Les détenteurs de sites pollués sont responsable sous conditions

La Cour de cassation a rendu le 11 juillet un arrêt très intéressant en matière de responsabilité des propriétaires de sites pollués par l'action d'une installation classée. Une décision qui rejoint la récente jurisprudence du Conseil d'Etat.

Produits chimiques abandonnés sur le site de l'ICPE
Dans cette affaire, Mesdames Z. et X. avaient loué à Mme A. un terrain pour l'exercice d'une activité de conditionnement et de commercialisation de produits chimiques, relevant de la législation sur les installations classées (ICPE). Le bail a été résilié et la liquidation judiciaire de Mme A. clôturée pour insuffisance d'actifs. Mais des produits chimiques avaient été abandonnés sur le site dont les propriétaires ont repris possession.
Le préfet a confié à l'Ademe le soin de conduire les travaux d'élimination des déchets abandonnés. Après avoir mené à bien ces travaux, l'Agence a assigné Mesdames Z. et X. pour les voir condamner, sur le fondement de l'article L. 541 2 du code de l'environnement, à lui régler la somme de 246.917 euros.

La cour d'appel de Toulouse a rejeté la demande de l'Ademe estimant que les propriétaires n'avaient pas eu de pouvoir de contrôle et de direction sur l'activité qui avait généré ces déchets, qu'elles n'avaient pas par elles-mêmes contribué à un risque de pollution et que l'abandon des déchets ne leur était pas imputable. L'Agence de l'environnement s'est alors pourvue en cassation.

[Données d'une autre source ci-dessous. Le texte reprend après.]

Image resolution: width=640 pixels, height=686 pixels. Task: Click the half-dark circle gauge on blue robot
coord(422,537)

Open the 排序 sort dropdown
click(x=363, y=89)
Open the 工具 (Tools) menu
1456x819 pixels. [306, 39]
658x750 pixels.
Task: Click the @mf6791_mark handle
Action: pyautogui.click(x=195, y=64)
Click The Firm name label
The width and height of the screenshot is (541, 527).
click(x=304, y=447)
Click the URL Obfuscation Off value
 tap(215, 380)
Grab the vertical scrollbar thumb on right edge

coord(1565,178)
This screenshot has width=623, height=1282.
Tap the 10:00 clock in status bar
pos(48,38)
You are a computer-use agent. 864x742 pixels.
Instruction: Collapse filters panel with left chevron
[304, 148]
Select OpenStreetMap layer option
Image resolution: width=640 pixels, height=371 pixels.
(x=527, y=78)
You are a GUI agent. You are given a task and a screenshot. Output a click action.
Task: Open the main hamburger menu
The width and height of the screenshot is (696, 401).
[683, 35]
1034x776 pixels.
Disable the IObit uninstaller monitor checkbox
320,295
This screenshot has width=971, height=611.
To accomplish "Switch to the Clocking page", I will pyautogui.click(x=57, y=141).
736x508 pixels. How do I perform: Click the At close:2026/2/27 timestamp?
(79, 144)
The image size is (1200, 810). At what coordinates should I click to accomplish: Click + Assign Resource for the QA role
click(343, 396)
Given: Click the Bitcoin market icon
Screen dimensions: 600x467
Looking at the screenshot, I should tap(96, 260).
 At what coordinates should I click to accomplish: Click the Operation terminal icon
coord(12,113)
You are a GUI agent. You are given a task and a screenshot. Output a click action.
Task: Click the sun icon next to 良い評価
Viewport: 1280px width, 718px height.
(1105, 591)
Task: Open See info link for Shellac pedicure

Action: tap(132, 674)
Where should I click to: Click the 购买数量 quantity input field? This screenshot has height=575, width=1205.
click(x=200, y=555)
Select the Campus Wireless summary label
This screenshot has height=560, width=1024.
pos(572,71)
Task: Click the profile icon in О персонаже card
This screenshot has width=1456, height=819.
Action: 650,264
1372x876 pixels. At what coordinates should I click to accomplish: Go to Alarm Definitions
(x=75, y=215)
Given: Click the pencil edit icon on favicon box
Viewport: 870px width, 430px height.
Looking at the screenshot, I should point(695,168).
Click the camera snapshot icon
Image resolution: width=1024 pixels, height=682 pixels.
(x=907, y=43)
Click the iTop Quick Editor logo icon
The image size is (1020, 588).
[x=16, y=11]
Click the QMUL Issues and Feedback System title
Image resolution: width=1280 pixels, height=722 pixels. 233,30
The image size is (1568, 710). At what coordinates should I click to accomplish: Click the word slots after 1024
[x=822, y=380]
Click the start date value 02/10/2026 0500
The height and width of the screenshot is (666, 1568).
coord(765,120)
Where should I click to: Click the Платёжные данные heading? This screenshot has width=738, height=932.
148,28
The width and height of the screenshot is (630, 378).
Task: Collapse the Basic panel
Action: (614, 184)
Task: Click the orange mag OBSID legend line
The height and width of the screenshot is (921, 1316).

Le propriétaire/détenteur des déchets responsable sous conditions
"En l'absence de tout autre responsable", la Haute juridiction judiciaire considère que "le propriétaire d'un terrain où des déchets ont été entreposés en est, à ce seul titre, le détenteur" au sens des articles L. 541-1 et suivants du code de l'environnement, "à moins qu'il ne démontre être étranger au fait de leur abandon et ne l'avoir pas permis ou facilité par négligence ou complaisance".
"Ces deux conditions sont cumulatives : le propriétaire dont la responsabilité est recherchée ne peut se contenter de rapporter la preuve de l'absence d'abandon. Il doit en outre démontrer n'avoir pas eu un « comportement fautif », à savoir permettre ou faciliter l'abandon des déchets par négligence ou complaisance", relève Arnaud Gossement, avocat spécialisé en droit de l'environnement.
En l'espèce, la Cour rejette le pourvoi de l'Ademe : les propriétaires ne pouvant se voir reprocher un comportement fautif, elles n'étaient pas débitrices de l'obligation d'élimination de ces déchets et ne pouvaient, par conséquent, être tenues de régler à l'Ademe le coût des travaux.

Les propriétaires doivent faire preuve de vigilance
Cette décision rendue dans le cadre d'un procès civil doit être rapprochée de celle rendue par le Conseil d'Etat le 26 juillet 2001, suivie de celle du 23 novembre 2011. Par la première, la Haute-juridiction administrative a jugé que le maire, au titre de la police des déchets, pouvait imposer l'évacuation des déchets au propriétaire d'un terrain pollué, en l'absence de détenteur connu, en particulier s'il avait fait preuve de négligence. Par le second, il a estimé qu'en cas de carence du maire, le préfet pouvait prendre le relais et exiger la dépollution d'un site au titre de la police des déchets.
Pour Arnaud Gossement, la solution retenue par la Cour est "cohérente" avec celle du Conseil d'Etat. Une raison de plus pour les propriétaires de faire preuve de vigilance quant aux produits et substances situés sur leurs biens. "Ils peuvent être à l'origine de leur recherche en responsabilité", avertit l'avocat.